Discutir pesquisas – se estão certas ou não – é catar pelo em ovo. Não leva a nada. Por isso, tentar desfazer resultados da recente pesquisa do Ibope sobre o governo Bolsonaro sob o argumento de que este e outros institutos escancararam erros durante a campanha eleitoral, é chover no molhado.
É bem verdade que paradigmas do marketing foram jogados na cesta do lixo na campanha que elegeu Jair Bolsonaro presidente, incluindo as organizações que fazem pesquisas, mas é visível o arrefecimento da imagem presidencial. Não houve, até o momento, fato de relevância que possa sustentar a onda otimista que se formou em torno do capitão reformado do Exército, antes e logo após sua vitória.

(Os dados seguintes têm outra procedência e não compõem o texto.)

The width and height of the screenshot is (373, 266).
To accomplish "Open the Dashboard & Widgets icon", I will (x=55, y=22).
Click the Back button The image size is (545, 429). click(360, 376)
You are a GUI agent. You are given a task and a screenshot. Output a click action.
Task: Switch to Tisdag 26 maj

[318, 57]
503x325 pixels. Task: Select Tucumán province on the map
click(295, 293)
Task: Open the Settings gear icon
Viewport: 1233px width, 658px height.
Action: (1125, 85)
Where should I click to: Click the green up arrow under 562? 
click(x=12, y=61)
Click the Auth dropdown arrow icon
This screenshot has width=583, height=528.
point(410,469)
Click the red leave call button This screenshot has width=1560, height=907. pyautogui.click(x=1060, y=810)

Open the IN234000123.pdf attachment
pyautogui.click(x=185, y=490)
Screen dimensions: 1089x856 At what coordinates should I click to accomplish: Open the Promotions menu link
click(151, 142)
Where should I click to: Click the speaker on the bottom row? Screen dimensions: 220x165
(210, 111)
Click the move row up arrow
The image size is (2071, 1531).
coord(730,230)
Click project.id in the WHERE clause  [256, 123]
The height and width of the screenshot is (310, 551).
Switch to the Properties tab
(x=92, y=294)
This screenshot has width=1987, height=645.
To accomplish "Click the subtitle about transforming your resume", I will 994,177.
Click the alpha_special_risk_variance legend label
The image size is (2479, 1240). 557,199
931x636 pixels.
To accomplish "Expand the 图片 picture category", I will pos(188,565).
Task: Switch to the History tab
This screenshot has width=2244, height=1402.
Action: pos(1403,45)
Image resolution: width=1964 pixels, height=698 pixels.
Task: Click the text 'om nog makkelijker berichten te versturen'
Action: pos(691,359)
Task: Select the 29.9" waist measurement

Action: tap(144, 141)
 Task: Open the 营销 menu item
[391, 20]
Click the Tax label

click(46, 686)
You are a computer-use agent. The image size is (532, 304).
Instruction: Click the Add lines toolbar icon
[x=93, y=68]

Na frente política, a articulação é precária. Não há lideranças de qualidade. Os canais com o Congresso são estreitados em função da estratégia de Bolsonaro de evitar governar com os braços presos ao presidencialismo de coalizão. Deixa espaços curtos para as indicações de cunho político. Paulo Guedes se mexe de um lado para outro. Luta para aprovar uma reforma que expande polêmica. Tem até gosto para ver o pacotão da Previdência aprovado no Congresso.
Depois de agosto, as dificuldades aumentarão. Com força bem menor, o governo enfrentará barreiras não apenas nas oposições como nos próprios aliados. O fato é que a identidade do governo Bolsonaro ainda não se firmou. Tateando na escuridão – é a impressão que passa.
As tragédias deste início de ano – Brumadinho (MG), os assassinatos de jovens em Suzano (SP) – baixaram uma sombra de desalento e medo. Ampliar o acesso às armas – como defendem a bancada da bala e a esfera do agronegócio – é uma discussão que acende a fogueira de alas a favor e contra. O campo educacional vive uma balbúrdia. O ministro Vélez não sabe se fica ou “será convidado a deixar o cargo”.
A prisão do ex-presidente Michel Temer gera nebulosidade no horizonte político. O instinto de sobrevivência dos políticos abre um alerta. Juiz e promotores antecipam julgamento com inferências pesadas. Desfaz-se o clima propício à aprovação da Previdência. A distância entre bolsonaristas e não-bolonaristas se expande. A visão de que o avião governamental começa a perder altura na decolagem parece correta. Rodrigo Maia, peça-chave na engrenagem, recua alguns passos. Acende-se o sinal amarelo.